A Guarda Civil Municipal (GCM) de Guarulhos divulgou nesta quarta-feira (20) o balanço de ações realizadas durante o mês de dezembro de 2020. Ao todo, o efetivo da corporação realizou 12.044 rondas, que geraram 180 ocorrências. O serviço de atendimento por telefone (153) teve 11.875 chamadas recebidas. Do total de ocorrências, o maior número foi relativo à perturbação do sossego público, com 130 chamados. Por sua vez, a Patrulha Maria da Penha realizou 244 visitas de rotina.

“A principal estratégia da Guarda Civil Municipal é atuar na proteção do patrimônio público e na prevenção de delitos, além do atendimento de ocorrências”, afirma Ricardo Melchiades, secretário-adjunto para Assuntos de Segurança Pública, respondendo interinamente pela pasta.

Para o comandante Francisco Borotta da Silva, a atuação da GCM é fundamental no sentido de ajudar no estabelecimento da ordem pública. “Hoje a cidade de Guarulhos tem os guardas civis municipais como um braço de segurança para toda a sociedade”, explicou.

Outras intervenções da GCM em dezembro

– 72 ocorrências de crimes contra o meio ambiente;

– 7 atendimentos de socorrismo (prestação dos primeiros socorros a feridos ou doentes);

– 16 crimes contra o patrimônio (que é considerada toda ação que atente contra bens de uma pessoa ou organização);

– 27 ocorrências contra veículos (furto ou roubo).
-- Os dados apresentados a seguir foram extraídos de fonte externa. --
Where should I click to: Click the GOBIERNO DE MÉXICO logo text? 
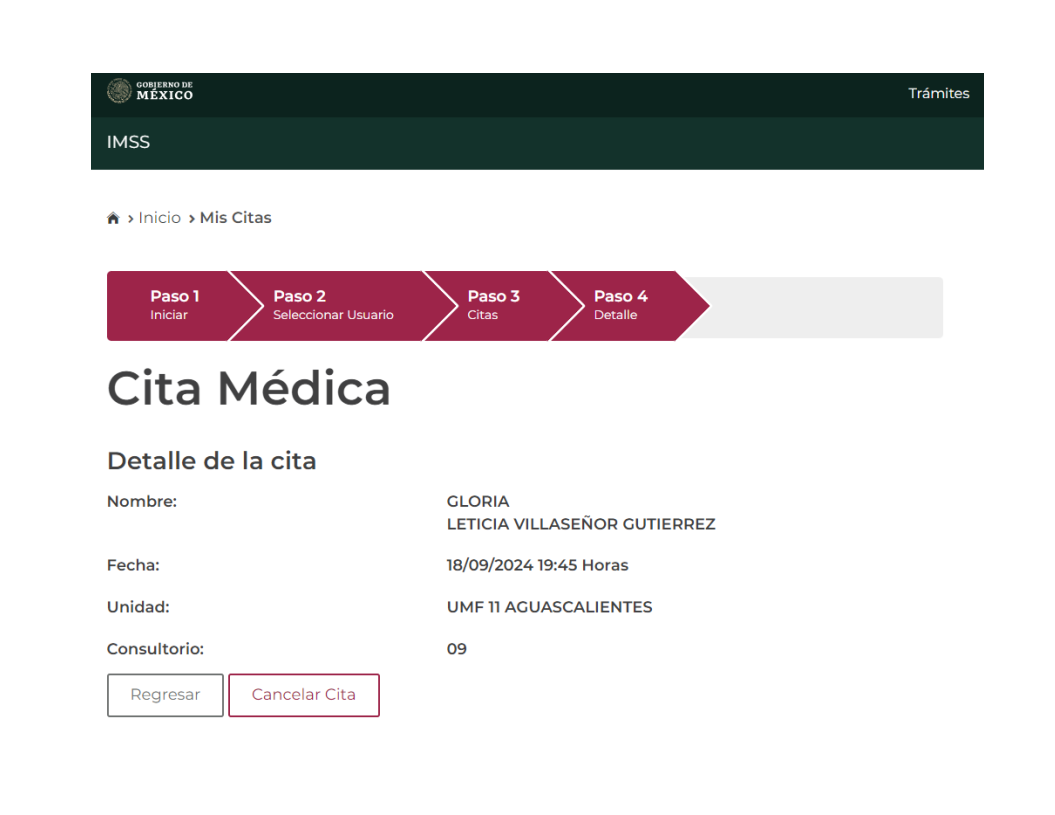pos(164,91)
Falta legislação em Guarulhos, queixa-se munícipe

O servidor público municipal Adriano Duraes, morador da vila Rosália, não sabe mais o que fazer para livrar-se do incômodo de vizinhos barulhentos, que fazem festas, sem dias, nem horários razoáveis. Afirma que se cansou de chamar a Polícia Militar e a GCM, sem resultado efetivo, porque, mesmo nas vezes em que uma viatura foi ao local, pouco depois o barulho voltou, porque não há na legislação municipal de Guarulhos previsão de punição para quem não respeita o direito alheio.

Duraes cita exemplos de outras cidades, onde a legislação dá poder aos agentes para agir em nome do sossego coletivo. No Youtube, há vídeos de ações da Polícia Militar do Paraná em residências nas quais o alto volume do som incomodava vizinhos.
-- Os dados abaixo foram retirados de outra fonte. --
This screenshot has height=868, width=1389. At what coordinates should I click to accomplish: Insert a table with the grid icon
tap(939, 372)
Ele conta que vinha dialogando com o então vereador Eduardo Barreto sobre uma propositura nesse sentido. Cita que a SDU (Secretaria de Desenvolvimento Urbano) alega que foge às suas atribuições agir quando o alvo não é um estabelecimento comercial. E que quando a GCM vai a uma casa, apenas recomenda que o ruído excessivo seja cessado, mas não dispõe de mecanismo legal para impor obediência.
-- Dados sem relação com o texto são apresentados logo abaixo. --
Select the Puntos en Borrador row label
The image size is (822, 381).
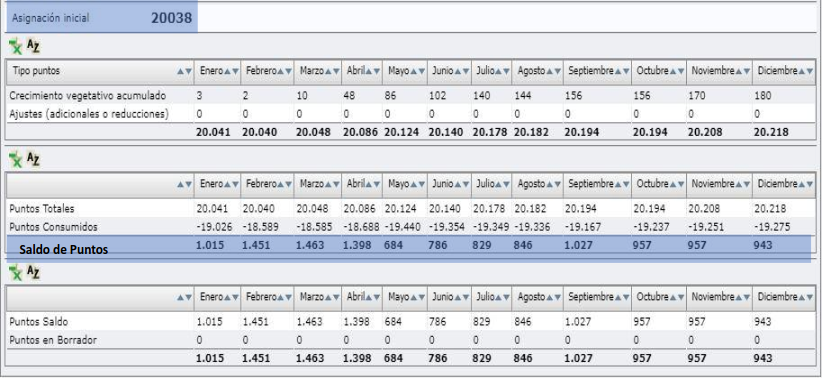pyautogui.click(x=53, y=340)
Estudando o assunto, verificou que as leis locais que tratam disso são ultrapassadas. “São do tempo em que as pessoas tinham pequenos aparelhos de som, sem a parafernália que se usa atualmente por quem não tem respeito pelos outros”. Há, sim, previsão na Lei das Contravenções Penais quanto à perturbação da vizinhança, e no Código Civil (Lei 10.406/2002 , artigo 1.277), com possibilidade de obter liminar e aplicação de multa diária em caso de desobediência. Porém, na prática, isso é muito difícil, a começar pelo fato de não se ter identificação de quem deve ser acionado judicialmente.

O Click Guarulhos encaminhará questionamento às Assessoria de Imprensa da Prefeitura e da Polícia Militar, sobre quais providências podem ser tomadas quando há situações desse tipo e se há, por parte do Executivo municipal, disposição para propor ao Legislativo mudanças nos atuais normativos para que a ação dos agentes possa ser mais efetiva.